Network Rail Does Not Actively Manage the Effects of Fog on the Safety of its Passive Crossings
This happened because the risks associated with using the crossing in fog had not been adequately mitigated. Network Rail had not carried out an assessment of the risks introduced by fog on the safety of its level crossings at national level.
Rail Technology Magazine (RTM) Reported on the RAIB Investigation of the Accident
“On the morning of February 6, a member of the public was struck by a train which was traveling from Nottingham to Cardiff. The train was traveling at 99 mph and the pedestrian suffered fatal injuries.
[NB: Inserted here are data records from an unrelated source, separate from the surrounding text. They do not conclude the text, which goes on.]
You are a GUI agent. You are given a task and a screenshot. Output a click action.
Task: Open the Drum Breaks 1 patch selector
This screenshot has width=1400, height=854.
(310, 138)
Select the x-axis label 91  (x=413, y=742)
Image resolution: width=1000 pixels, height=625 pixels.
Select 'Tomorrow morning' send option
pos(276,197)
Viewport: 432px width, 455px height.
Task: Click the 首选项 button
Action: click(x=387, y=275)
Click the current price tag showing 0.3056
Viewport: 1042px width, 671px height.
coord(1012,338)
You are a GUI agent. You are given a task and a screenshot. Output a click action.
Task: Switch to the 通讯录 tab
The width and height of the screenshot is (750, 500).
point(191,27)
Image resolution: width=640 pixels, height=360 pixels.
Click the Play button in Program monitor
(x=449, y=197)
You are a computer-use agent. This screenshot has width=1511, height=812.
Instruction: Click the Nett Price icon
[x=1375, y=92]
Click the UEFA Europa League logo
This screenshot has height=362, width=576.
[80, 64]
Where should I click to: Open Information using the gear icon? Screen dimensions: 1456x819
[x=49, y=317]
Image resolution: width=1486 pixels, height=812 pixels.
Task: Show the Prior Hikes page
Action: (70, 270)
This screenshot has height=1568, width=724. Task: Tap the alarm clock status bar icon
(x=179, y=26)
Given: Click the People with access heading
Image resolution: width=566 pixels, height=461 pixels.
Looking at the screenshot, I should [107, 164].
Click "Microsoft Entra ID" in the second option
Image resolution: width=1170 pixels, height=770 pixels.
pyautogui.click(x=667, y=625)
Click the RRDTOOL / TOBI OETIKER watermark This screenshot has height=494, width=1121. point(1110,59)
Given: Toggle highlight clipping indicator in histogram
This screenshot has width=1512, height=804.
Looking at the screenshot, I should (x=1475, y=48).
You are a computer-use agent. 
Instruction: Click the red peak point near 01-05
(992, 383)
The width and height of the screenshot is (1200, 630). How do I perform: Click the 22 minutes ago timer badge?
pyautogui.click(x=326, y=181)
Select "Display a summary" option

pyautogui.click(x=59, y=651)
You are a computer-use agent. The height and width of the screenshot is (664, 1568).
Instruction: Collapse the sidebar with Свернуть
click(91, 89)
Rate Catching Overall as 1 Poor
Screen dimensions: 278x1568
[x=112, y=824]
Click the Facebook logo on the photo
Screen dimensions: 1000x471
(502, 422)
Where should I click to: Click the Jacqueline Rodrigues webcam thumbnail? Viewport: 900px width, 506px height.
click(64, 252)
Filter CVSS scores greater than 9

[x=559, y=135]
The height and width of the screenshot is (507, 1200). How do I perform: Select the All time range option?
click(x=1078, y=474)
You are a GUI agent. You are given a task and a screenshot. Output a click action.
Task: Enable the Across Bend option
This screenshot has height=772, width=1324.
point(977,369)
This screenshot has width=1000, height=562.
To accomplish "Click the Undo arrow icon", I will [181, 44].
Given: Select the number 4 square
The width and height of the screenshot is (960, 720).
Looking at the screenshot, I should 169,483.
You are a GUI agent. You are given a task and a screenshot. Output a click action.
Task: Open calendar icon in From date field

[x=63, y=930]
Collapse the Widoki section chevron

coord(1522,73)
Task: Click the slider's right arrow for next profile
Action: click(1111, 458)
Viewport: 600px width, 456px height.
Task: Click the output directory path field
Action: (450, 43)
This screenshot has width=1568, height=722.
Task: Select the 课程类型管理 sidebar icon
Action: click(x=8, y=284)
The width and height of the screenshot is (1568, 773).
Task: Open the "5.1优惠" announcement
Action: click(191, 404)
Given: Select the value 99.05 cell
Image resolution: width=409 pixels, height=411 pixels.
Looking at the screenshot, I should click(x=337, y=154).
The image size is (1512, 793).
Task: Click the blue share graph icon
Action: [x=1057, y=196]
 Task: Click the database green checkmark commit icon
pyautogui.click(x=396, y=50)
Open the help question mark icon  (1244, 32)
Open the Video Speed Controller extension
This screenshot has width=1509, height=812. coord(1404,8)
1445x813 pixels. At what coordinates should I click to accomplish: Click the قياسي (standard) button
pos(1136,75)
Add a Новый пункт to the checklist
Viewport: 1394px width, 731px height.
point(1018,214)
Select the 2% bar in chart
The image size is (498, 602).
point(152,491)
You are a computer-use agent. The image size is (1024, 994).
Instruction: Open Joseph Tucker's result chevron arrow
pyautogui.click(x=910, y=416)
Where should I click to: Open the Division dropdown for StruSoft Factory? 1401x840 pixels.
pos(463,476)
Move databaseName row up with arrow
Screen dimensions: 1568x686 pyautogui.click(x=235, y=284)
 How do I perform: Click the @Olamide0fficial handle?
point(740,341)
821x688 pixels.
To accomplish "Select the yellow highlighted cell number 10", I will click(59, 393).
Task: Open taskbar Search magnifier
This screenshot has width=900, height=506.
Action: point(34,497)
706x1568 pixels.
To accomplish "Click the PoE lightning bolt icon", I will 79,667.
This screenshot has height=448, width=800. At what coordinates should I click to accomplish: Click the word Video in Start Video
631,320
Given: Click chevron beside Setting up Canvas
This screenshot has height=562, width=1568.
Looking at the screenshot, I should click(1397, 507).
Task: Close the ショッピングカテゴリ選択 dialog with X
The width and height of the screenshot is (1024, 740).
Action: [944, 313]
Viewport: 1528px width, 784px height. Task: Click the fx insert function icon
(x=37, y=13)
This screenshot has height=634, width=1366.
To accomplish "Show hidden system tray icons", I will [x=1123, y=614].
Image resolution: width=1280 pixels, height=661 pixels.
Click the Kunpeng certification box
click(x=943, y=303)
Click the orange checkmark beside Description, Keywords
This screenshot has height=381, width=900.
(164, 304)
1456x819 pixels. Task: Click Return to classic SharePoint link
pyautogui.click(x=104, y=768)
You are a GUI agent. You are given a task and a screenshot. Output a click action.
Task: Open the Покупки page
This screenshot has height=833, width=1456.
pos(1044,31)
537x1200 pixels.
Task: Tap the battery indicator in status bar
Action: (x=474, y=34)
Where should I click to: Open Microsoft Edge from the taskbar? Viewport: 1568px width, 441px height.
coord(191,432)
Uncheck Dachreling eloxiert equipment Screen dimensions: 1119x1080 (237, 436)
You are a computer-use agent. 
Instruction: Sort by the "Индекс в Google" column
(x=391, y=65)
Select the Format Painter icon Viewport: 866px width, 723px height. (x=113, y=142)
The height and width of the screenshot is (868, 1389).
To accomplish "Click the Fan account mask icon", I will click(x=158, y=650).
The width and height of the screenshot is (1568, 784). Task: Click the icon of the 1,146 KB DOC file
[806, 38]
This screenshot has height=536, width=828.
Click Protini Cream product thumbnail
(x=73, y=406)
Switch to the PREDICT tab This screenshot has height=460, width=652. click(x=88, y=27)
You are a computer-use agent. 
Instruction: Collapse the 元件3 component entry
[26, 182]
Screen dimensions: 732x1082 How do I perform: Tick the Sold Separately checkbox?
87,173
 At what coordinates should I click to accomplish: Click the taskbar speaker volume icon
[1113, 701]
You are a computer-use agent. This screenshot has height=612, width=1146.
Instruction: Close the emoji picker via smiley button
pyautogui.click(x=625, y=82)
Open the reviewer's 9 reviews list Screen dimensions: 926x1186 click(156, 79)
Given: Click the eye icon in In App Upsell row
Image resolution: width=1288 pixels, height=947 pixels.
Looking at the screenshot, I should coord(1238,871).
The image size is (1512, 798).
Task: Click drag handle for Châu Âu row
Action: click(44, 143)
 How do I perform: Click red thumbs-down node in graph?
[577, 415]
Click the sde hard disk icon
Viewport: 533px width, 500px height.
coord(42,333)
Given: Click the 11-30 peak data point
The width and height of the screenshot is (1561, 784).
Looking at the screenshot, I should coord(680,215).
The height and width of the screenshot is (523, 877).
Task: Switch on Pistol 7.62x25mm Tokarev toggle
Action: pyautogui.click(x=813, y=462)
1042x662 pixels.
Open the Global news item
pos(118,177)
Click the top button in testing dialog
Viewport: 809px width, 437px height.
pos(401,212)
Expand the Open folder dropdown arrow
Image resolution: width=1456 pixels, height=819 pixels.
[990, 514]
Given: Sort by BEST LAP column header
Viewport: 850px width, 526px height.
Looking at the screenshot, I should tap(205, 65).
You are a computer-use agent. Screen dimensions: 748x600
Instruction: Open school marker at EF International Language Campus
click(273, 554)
“So far, the investigation branch says that evidence suggests that a train traveling in the opposite direction had passed by just before the incident, and that the pedestrian had been waiting for that train to pass. He then made his way across the crossing, unaware of the other train approaching.”
RTM continued its report, “The RAIB’s investigation will look at the measures in place in relation to the risks of using the crossing in foggy conditions, and the fact that two trains passed the region of the crossing.”
The Rail Accidents Investigation Branch (RAIB) has made a recommendation to Network Rail, aiming to ensure that it understands the risks presented by fog at passive level crossings, and implements a strategy to ensure that the risk to an individual using a passive level crossing in fog is acceptably low.
The investigation also identified three learning points, two relating to the management of crossings and one as a reminder to train drivers to bring their trains to a stand upon hearing a railway emergency call.